1300 calories down, my appetite remains. But it is surmountable. I have stopped eating. I'm still at a low weight, almost as low as I'd like, and way lower than my top weight. So I'm cool. Writing about not-eating sometimes takes the place of eating, on an emotional level.

When Do You Binge Eat?

Lately I've been out of control in the evening. I found this poll interesting: http://www.bodybuilding.com/fun/pollresults.php . Do people need a certain blood sugar level in the evening in order to be comfortable? You know, it's weird. I just remembered that "going to bed without supper" was supposed to be a classic naughty child punishment, like from Grims Brothers or something. Apparently many people have a tendency to want a lot of food in time to digest it before bedtime, yet have a sufficient blood sugar level throughout the nighttime fast. Incredible. But I don't want that to happen to me until I lose ten more pounds. I want to sleep with blood sugar on the low side so I'll burn a little fat overnight.
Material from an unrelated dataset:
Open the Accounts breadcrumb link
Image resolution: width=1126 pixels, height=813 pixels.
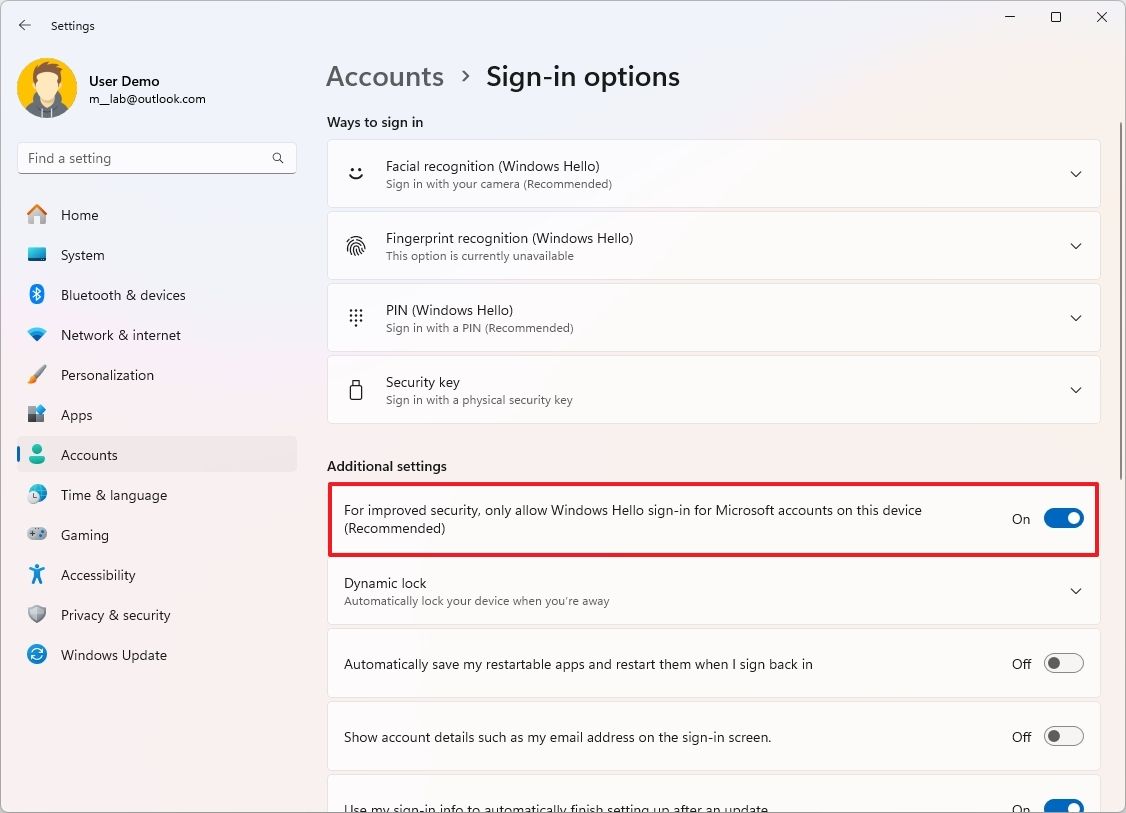[x=384, y=76]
Saturday, February 27, 2010

To Make Progress, Stop Making Unnecessary Problems

Stress has been my portion, especially for the last few days. But also too often in the past there has been unnecessary, unproductive stress that I couldn't do much about. I think Thoreau was right about the whole Walden attitude.

There are attitudes some people have that seem to be keeping humanity from moving forward, away from slavery and duress. For example I heard someone say that she worked hard and she wished the same for her children, not better. I heard someone pose the question rhetorically, "Why should [starving children abroad] be exempt from the law of starvation?" (Obviously, the answer is that, the sooner the most vulnerable people are freed from starvation, poverty, slavery and duress, the sooner the rest of us will be!) I heard someone say that his father had not shared his fortune with him, in hopes that he would learn how to make his own fortune. That family is poised to stagnate. The energy wherewith the son will now pull himself up by his bootstraps (or die trying) could have been used to help humanity move forward -- with the help of a substantial amount of money, I might add. There are too many real problems in this world for people to go around inventing problems and hurdles for one another.
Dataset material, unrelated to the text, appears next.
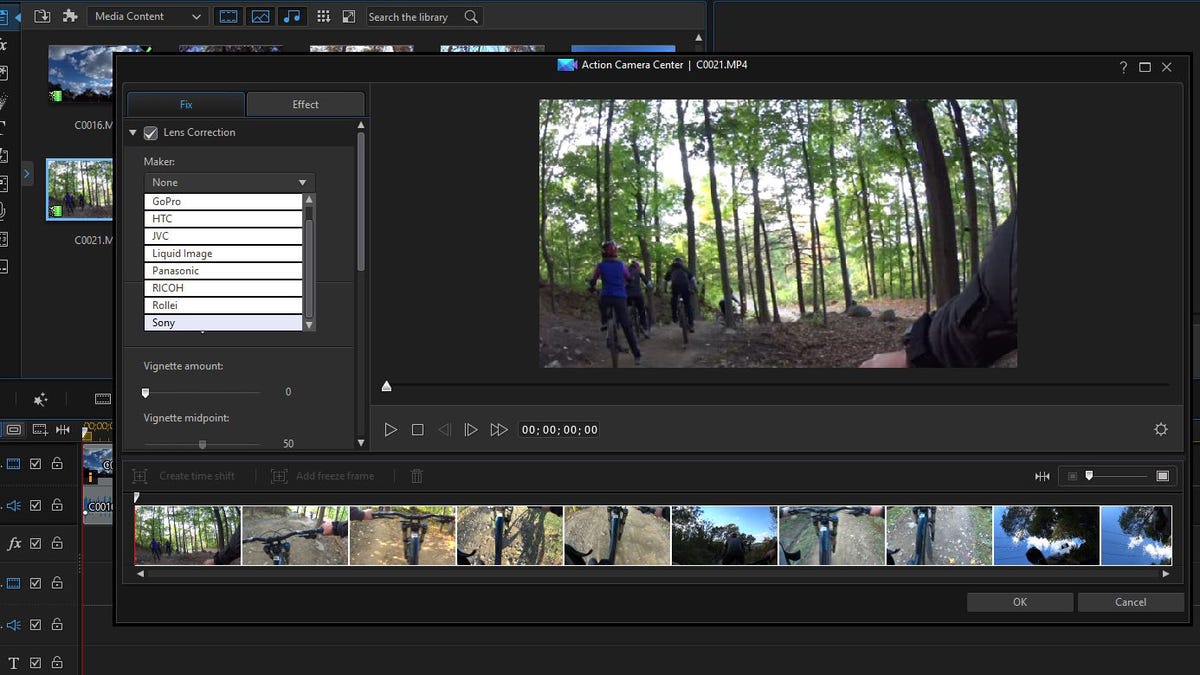Select the Fix tab
The height and width of the screenshot is (675, 1200).
tap(186, 104)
No Intelligible Explanation

Friday, February 12, 2010

My Art Portfolio IV

Star Trek and Star Wars Jokes

Sometimes when you see a bandwagon it's too late to get on board. Some of us have been watching Star Trek forever, so we get the running inside jokes. Some people are glomming over to see what the fuss is about because our guys just had a hit movie or because Trek is continuing to morph into ever more of a cultural phenomenon. Well, the johnny-come-latelies of cinematic criticism and cultural anthropology have a lot of catching up to do.

I've been saying this for a while of course, but today something different happened -- I remembered something. I remembered some of the actual jokes put over on Star Trek Deep Space Nine. You know how it usually goes -- you remember how impressed you were by a joke, or how hard you laughed, but you just can't think of a joke when you need one. Well, today I was vacuuming the floor and a few of them just floated back to me. (I wonder how many I can still crank out six hours later.)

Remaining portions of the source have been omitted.